(WORK INSTRUCTION)
Across all the records, filter for lines with the word "blue" and copy them.

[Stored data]

*** Block opens ***

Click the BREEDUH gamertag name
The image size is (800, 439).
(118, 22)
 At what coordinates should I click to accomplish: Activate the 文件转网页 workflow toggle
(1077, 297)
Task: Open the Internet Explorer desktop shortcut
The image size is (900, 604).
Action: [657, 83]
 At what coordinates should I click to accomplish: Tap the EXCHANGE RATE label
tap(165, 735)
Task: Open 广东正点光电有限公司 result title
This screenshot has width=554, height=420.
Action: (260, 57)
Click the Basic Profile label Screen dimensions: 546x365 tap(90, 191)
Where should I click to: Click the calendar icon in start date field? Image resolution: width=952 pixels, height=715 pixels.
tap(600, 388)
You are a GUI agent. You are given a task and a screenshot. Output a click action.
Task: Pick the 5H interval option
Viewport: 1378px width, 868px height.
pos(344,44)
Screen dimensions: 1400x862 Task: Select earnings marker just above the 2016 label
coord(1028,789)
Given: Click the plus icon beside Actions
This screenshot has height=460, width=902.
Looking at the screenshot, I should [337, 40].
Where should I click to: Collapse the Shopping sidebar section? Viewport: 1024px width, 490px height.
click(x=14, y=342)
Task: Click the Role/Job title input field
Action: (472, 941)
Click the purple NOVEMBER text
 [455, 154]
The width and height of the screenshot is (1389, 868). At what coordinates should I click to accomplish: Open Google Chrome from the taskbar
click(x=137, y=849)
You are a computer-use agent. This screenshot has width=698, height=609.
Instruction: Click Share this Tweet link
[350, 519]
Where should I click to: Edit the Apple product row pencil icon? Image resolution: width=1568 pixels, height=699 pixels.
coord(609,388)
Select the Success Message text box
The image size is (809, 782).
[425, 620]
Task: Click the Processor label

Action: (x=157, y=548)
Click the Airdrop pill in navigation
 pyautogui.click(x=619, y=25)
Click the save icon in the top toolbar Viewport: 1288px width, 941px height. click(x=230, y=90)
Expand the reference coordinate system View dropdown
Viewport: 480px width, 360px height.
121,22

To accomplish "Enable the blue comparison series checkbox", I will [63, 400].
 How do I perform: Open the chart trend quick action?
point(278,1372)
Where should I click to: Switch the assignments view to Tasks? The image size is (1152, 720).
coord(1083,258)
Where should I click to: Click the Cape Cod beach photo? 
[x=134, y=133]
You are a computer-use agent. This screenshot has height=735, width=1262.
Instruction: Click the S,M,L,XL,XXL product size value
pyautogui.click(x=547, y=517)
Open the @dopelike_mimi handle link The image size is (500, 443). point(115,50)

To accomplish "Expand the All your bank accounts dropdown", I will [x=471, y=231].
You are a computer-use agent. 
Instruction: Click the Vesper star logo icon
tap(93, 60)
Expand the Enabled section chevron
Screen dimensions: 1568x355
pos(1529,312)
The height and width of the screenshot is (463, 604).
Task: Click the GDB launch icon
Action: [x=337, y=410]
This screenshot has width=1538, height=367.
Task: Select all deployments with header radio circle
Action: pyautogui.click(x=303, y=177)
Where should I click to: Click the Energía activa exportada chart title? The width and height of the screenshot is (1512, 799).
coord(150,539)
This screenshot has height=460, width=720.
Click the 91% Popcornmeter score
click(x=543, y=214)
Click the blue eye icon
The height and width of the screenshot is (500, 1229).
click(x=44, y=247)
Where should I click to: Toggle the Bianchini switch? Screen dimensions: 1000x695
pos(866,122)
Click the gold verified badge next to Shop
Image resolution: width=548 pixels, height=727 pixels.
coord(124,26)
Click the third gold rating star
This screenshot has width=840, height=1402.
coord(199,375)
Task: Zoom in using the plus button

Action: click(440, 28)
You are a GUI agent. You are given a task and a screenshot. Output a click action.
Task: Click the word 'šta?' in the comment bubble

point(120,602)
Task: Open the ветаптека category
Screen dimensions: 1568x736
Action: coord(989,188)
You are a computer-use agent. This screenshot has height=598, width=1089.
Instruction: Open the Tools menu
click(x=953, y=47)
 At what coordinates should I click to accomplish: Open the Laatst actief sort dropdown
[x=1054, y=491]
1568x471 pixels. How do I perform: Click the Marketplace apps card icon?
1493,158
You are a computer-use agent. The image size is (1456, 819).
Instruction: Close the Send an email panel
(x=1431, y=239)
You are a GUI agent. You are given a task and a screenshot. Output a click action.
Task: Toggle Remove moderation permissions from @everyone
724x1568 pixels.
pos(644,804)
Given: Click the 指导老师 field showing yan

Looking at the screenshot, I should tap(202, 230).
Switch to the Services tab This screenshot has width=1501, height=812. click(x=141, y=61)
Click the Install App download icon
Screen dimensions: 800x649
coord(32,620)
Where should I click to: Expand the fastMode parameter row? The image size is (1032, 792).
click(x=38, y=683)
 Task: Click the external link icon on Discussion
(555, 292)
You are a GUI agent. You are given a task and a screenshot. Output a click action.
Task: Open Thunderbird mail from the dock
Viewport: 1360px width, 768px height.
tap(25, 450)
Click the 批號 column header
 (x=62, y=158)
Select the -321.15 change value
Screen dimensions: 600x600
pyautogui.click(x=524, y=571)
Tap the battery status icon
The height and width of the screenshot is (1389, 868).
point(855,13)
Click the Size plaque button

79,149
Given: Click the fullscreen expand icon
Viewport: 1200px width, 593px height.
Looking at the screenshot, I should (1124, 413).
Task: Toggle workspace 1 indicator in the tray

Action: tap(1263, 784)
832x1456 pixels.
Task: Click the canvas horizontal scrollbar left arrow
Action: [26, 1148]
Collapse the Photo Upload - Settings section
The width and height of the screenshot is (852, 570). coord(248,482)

*** Block closes ***

(ANSWER SECTION)
To accomplish "Enable the blue comparison series checkbox", I will [63, 400].
Click the blue eye icon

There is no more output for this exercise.